I saw how the girl raised her eyes full of horror at her mother and burst into tears, exhaustedly sinking to the very dirty ground, which she was strictly forbidden to touch. Mom in two jumps overcame the distance to the girl and shouted at her: “You are my grief! I don't need you like that! I'll give you to my uncle now! At that moment, the girl stopped crying and froze. Such fear was written on her face that I gasped with pity.

That is, the girl hears that her existence is a grief for her mother, she does not need her, so her mother wants to GIVE her away. It is difficult to think of something more destructive for the psyche of a child.

Working with the method of emotional-imagery therapy, I often see that the primary source of anxiety, fears and hyper-control of even strong adult men is a babayka, a policeman's uncle and an orphanage, which they used to frighten in childhood. And also the attitude "the world is very dangerous", which the parents transmitted to the child with their words and actions, trying to protect them from all the dangers that existed in their picture of reality.

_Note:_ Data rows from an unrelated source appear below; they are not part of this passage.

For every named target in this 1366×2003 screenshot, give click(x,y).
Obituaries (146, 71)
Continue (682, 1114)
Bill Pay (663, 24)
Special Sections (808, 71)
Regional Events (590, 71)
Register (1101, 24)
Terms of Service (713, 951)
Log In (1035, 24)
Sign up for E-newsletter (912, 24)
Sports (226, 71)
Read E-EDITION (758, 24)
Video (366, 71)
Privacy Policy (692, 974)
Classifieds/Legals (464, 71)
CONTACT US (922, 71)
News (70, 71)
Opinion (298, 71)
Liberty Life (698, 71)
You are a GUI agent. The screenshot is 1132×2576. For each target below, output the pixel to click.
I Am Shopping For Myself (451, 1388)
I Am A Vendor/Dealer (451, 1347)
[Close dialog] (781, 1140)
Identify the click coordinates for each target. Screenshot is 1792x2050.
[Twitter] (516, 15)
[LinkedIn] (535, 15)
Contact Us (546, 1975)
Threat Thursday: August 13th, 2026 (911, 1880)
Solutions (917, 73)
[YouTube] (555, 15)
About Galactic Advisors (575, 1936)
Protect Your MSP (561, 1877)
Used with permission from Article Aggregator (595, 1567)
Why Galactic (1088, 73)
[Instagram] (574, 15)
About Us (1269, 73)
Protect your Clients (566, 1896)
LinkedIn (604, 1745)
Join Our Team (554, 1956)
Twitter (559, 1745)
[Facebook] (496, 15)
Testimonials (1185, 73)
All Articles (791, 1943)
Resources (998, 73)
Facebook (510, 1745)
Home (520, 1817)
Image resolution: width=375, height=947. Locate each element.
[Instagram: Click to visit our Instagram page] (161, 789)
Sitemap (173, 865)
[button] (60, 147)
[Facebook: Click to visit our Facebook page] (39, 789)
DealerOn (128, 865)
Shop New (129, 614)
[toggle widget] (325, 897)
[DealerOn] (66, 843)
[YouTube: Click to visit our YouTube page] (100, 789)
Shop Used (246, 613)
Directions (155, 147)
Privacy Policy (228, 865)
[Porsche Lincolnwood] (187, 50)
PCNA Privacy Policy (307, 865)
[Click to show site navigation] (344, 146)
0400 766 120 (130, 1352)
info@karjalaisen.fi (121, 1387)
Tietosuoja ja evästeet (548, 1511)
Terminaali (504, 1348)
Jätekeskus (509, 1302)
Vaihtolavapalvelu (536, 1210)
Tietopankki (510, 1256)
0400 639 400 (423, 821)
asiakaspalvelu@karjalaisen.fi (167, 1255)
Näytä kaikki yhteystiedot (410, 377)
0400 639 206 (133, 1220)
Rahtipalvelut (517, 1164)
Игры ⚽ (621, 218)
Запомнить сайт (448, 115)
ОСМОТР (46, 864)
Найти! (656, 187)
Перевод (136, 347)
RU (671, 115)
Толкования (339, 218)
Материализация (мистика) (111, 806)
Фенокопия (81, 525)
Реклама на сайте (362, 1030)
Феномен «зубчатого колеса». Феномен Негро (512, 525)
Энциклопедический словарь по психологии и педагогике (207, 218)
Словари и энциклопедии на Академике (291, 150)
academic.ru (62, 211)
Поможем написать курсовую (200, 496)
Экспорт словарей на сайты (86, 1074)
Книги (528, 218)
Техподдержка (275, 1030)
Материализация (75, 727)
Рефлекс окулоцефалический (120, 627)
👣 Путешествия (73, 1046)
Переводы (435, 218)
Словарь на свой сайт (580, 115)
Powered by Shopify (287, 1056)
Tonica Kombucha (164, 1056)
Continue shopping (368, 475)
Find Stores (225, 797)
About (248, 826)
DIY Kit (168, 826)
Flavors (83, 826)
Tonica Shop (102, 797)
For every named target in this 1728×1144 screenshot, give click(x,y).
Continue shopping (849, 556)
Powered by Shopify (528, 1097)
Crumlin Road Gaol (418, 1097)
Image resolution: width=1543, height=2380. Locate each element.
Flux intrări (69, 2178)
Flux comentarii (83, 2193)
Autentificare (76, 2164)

I understood that my mother loves her daughter and values her very much. She just doesn't know how to do it differently - probably, she herself was brought up in the same way. Her anxiety and over-control comes from her childhood, from the involuntary mistakes of her parents.

It's a shame, painful, unfair … But this circle can be opened. Solving your psychological problems is worth not only in order to become happier yourself, but also in order not to involuntarily cause serious harm to your children. Psychological trauma in parent-child relationships is inevitable - it is impossible to raise a child without making a single mistake. It is important that these mistakes do not become fatal for the child's psyche and do not prevent him from living and realizing his potential.